■ **Task to carry out**
Copy the forum thread between "[–] simplejack@lemmy.world 28" and "succinct copy, etc.", inclusive, substituting "Bay Area" for "Silicon Valley".

Page text Start Marker

Google: I don't understand, we just paid for the rights to Reddit's data, why is Gemini now a depressed incel who's wrong about everything?

[–] Showroom7561@lemmy.ca 35 points 2 days ago (1 children)

I once asked Gemini for steps to do something pretty basic in Linux (as a novice, I could have figured it out). The steps it gave me were not only nonsensical, but they seemed to be random steps for more than one problem all rolled into one. It was beyond useless and a waste of time.

[–] prole@lemmy.blahaj.zone 10 points 1 day ago (1 children)

This is the conclusion that anyone with any bit of expertise in a field has come to after 5 mins talking to an LLM about said field.

The more this broken shit gets embedded into our lives, the more everything is going to break down.

[–] jj4211@lemmy.world 5 points 1 day ago

after 5 mins talking to an LLM about said field.

The insidious thing is that LLMs tend to be pretty good at 5-minute initial impressions. I've seen repeatedly people looking to eval LLM and they generally fall back to "ok, if this were a human, I'd ask a few job interview questions, well known enough so they have a shot at answering, but tricky enough to show they actually know the field".

As an example, a colleague became a true believer after being directed by management to evaluate it. He decided to ask it "generate a utility to take in a series of numbers from a file and sort them and report the min, max, mean, median, mode, and standard deviation". And it did so instantly, with "only one mistake". Then he tried the exact same question later in the day and it happened not to make that mistake and he concluded that it must have 'learned' how to do it in the last couple of hours, of course that's not how it works, there's just a bit of probabilistic stuff and any perturbation of the prompt could produce unexpected variation, but he doesn't know that...

Note that management frequently never makes it beyond tutorial/interview question fodder in terms of the technical aspect of their teams, and you get to see how they might tank their companies because the LLMs "interview well".

[–] simplejack@lemmy.world 28 points 2 days ago (8 children)

Honestly, Gemini is probably the worst out of the big 3 Silicon Valley models. GPT and Claude are much better with code, reasoning, writing clear and succinct copy, etc.

Page text End Marker
Entries supplied Start Marker

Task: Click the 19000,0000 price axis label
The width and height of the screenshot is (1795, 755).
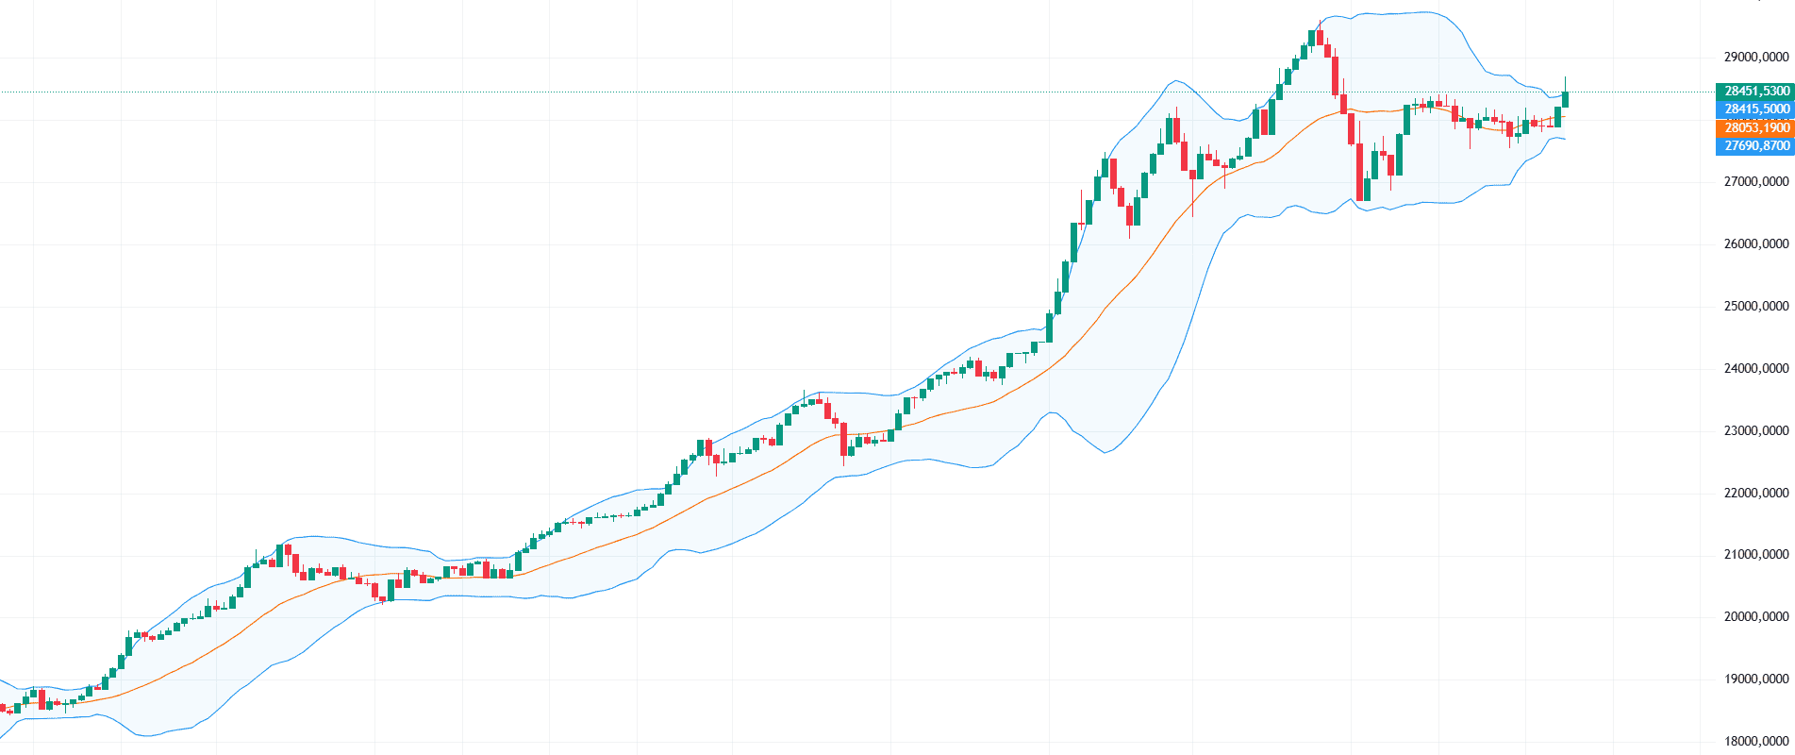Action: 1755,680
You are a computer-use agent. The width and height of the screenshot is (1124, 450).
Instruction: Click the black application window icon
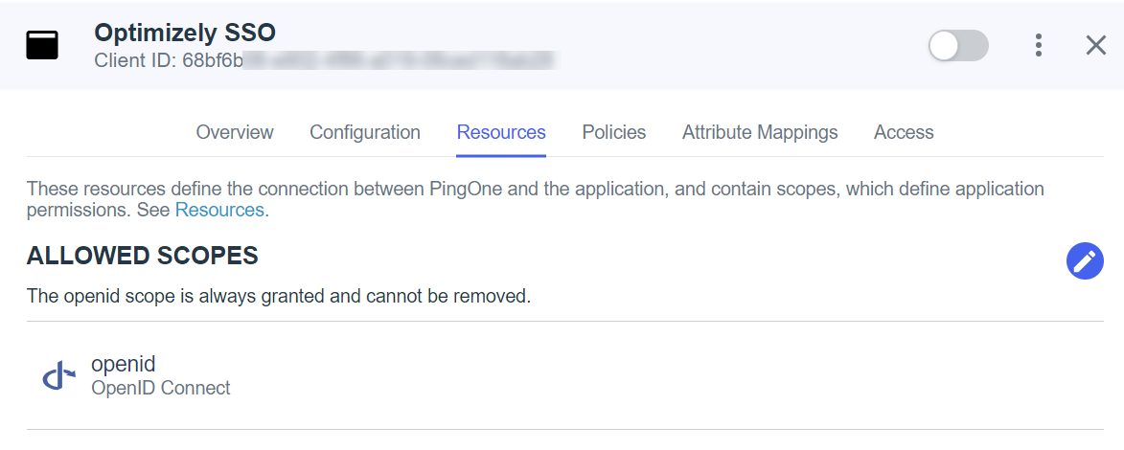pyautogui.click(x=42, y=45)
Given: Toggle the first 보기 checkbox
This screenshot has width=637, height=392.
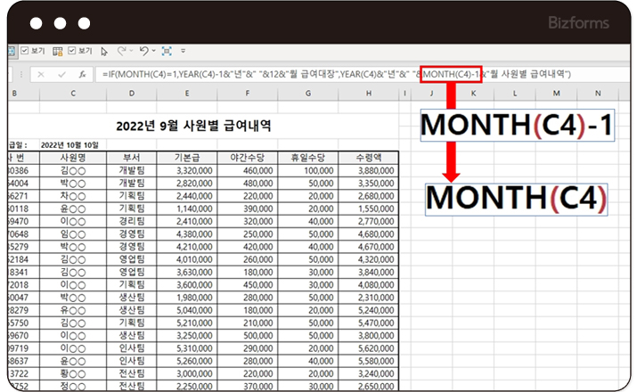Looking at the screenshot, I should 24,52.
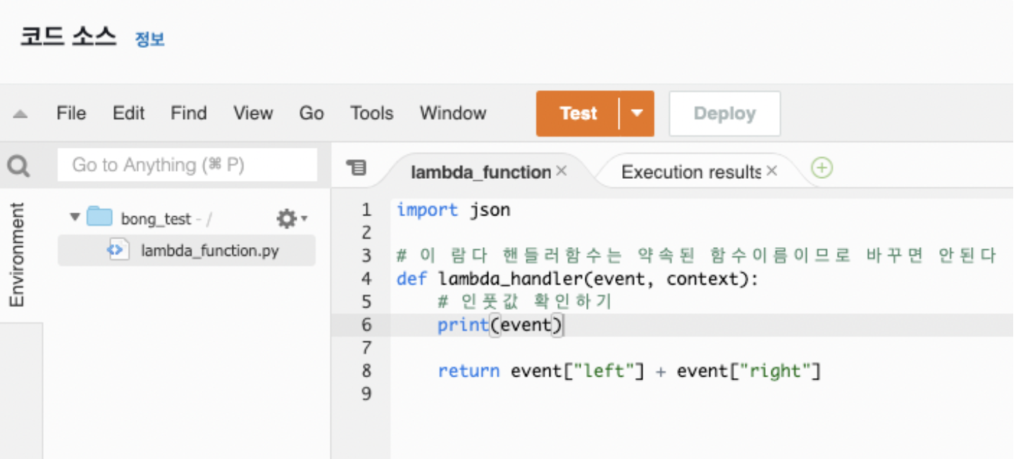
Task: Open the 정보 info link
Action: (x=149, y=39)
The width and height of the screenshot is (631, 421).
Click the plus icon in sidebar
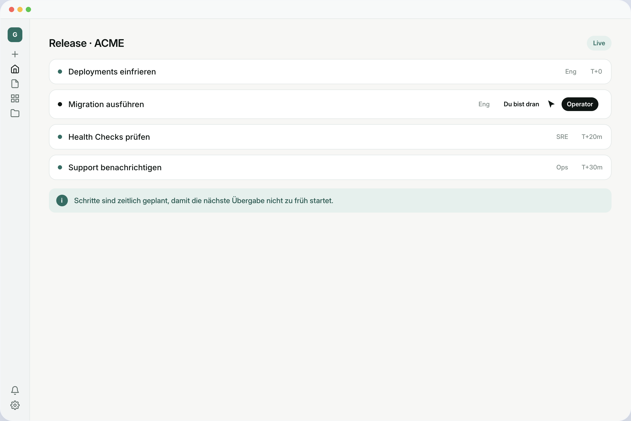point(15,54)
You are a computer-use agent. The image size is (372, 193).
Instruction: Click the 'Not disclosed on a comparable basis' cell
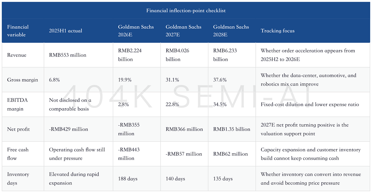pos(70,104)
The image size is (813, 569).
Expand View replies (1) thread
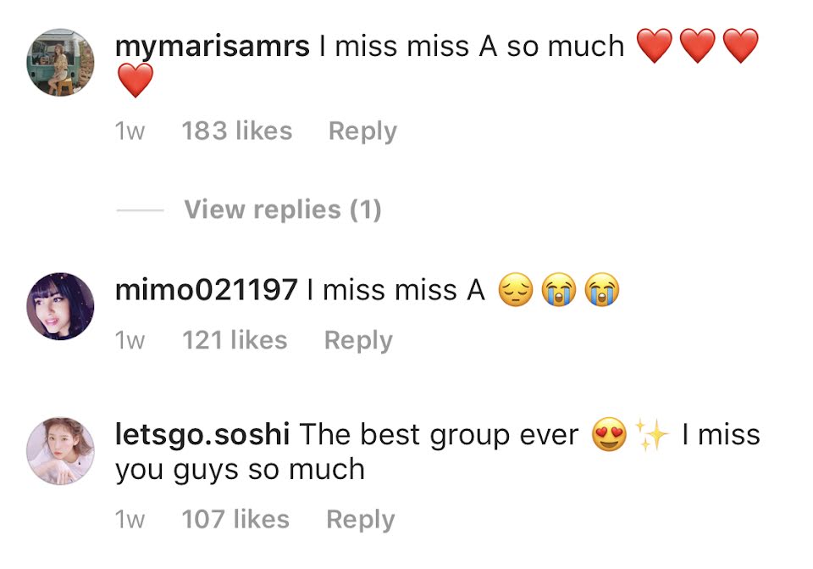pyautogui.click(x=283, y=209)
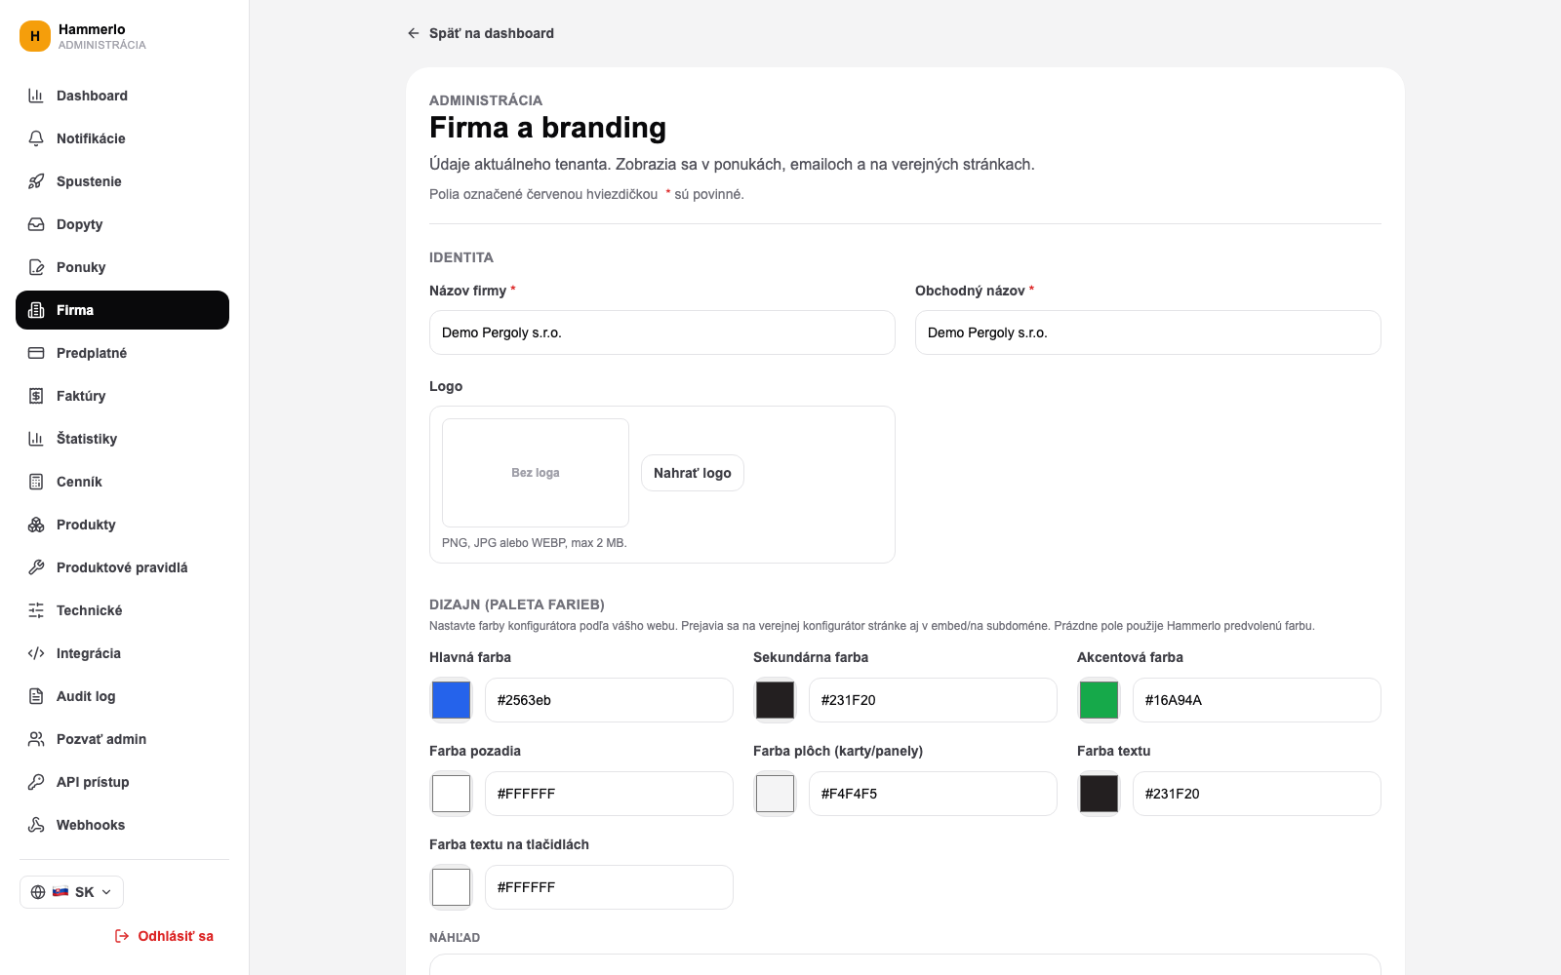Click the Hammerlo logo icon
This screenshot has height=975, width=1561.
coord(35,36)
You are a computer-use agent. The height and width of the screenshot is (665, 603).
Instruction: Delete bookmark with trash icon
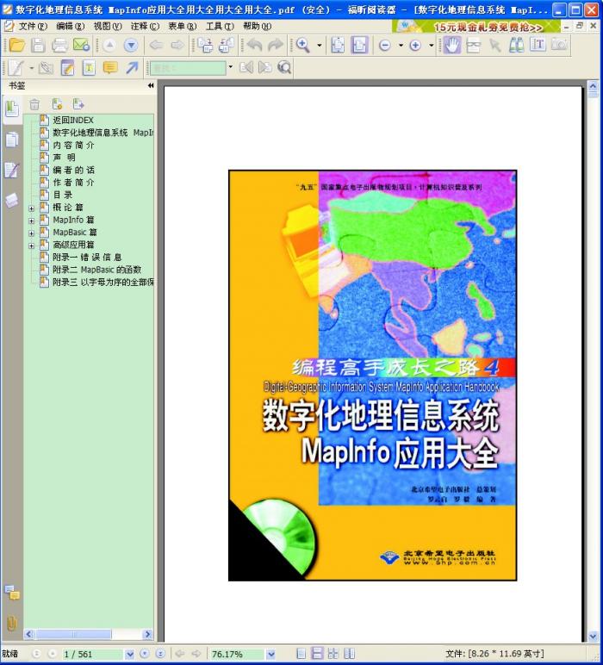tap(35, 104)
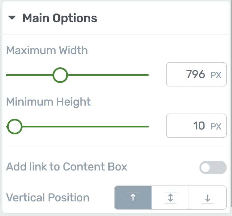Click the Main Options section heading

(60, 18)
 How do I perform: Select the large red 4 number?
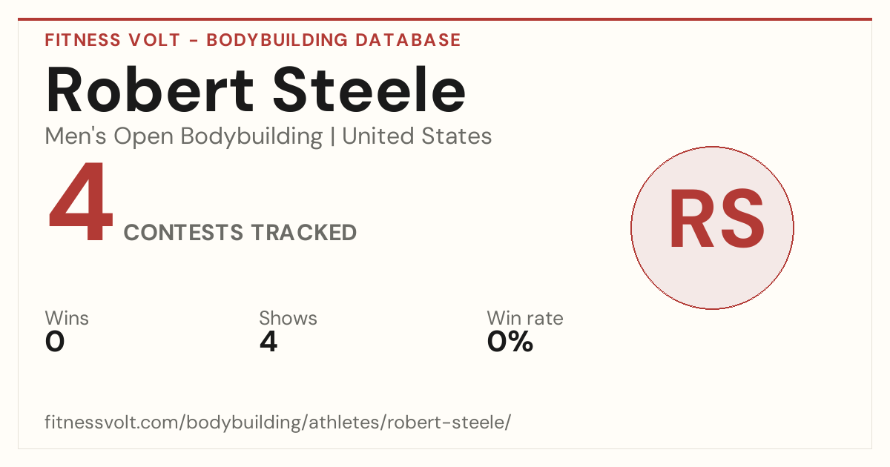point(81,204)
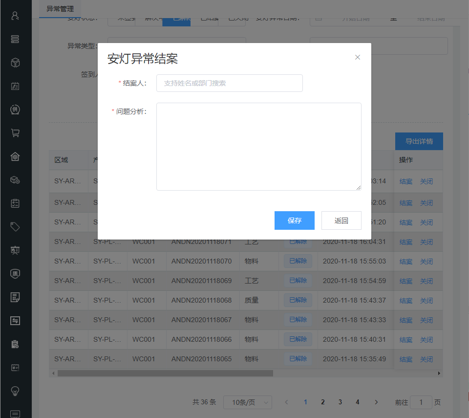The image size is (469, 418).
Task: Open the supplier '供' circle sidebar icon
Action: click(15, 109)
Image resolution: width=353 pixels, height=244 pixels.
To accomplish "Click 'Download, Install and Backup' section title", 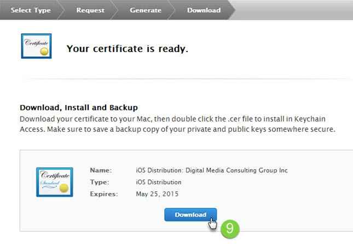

Entries supplied End Marker

■ **Response to the exercise**
[–] simplejack@lemmy.world 28 points 2 days ago (8 children)

Honestly, Gemini is probably the worst out of the big 3 Bay Area models. GPT and Claude are much better with code, reasoning, writing clear and succinct copy, etc.